Kristin Marks researches the ways estrogen affects the synthesis of different fats, and the results of her study will have wide-ranging implications for women’s health. 

Kristin Marks

Kristin Marks. (Credit: University of Waterloo/Light Imaging. Download Image)

In cells, estrogen binds to a receptor that then binds directly to DNA and affects gene expression, including the way a cell produces the enzymes that make fatty acids. Marks has discovered that estrogen influences enzymes that increase the length of and the amount of unsaturation in saturated, monounsaturated and polyunsaturated fatty acid in the body.

Marks is the first person to identify a clear link between estrogen and an enzyme called elongase 6.  In the body, elongase 6 converts a fatty acid linked to cardiovascular disease and obesity (palmitic acid, 16:0) to a healthier saturated fatty acid (stearic acid, 18:0).  These elongation reactions also affect other fatty acids, including omega-3 fatty acids such as DHA. DHA affects everything from reproductive health and fetal development to disease resistance.

The results of her work will help improve the design of clinical trials, and will also provide a foundation for dietary guidelines that account for women’s different needs during the premenopausal, pregnant, and postmenopausal phases of their lives. 

The 24-year-old Marks grew up in Brantford and earned her BSc and MSc from the University of Waterloo.

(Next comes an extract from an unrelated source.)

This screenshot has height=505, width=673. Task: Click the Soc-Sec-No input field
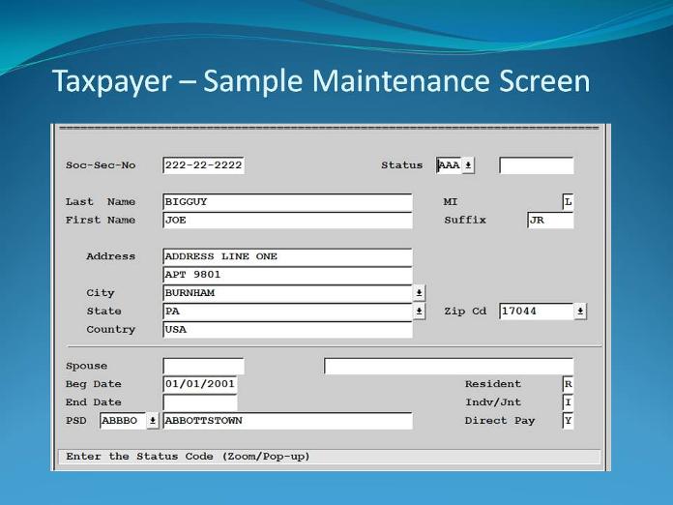pyautogui.click(x=203, y=165)
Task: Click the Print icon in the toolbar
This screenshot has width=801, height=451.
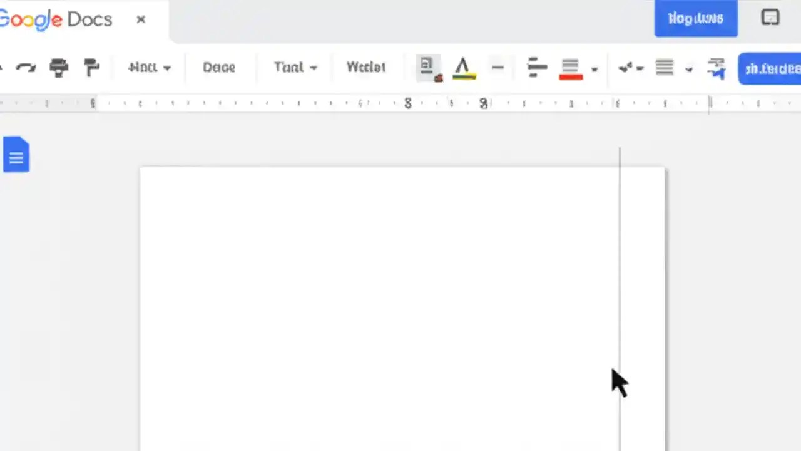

Now she works with associate professor Ken Stark, the Canada Research Chair in Nutritional Lipidomics, and assistant professor Robin Duncan, both in the Department of Kinesiology at the University of Waterloo. An avid runner, she says a long-standing interest in health and wellbeing led her to study fats as a graduate student. Now she’s something of an advocate for the oft-misunderstood molecules, which have been vilified for North America’s growing obesity crisis.

“I’ve always been interested in eating well and living a healthy lifestyle, and the more I learned about what fat does, the more interested I became,” says Marks. “So many people think fat is bad in general, and when I tell them what I do they say ‘Oh, so you’re going to tell me how to lose weight!’ But fat is so important to so many different functions in our bodies.”

Marks is one of six recipients of the Women’s Health Scholars Award across the province, and one of three PhD candidates to receive the prize this year. 

The prize is part of a decades-long push from the health research and medical communities to include women’s health issues in scientific studies. Marks’s work will be relevant to both reproductive issues and sex differences in the treatment of disease, areas that have historically been neglected, as this recent editorial in Nature describes

“I'm excited to see where all this work goes,” says Marks. “Hopefully it will be relevant to women of all ages. That’s why I’m especially thankful to have received this award.”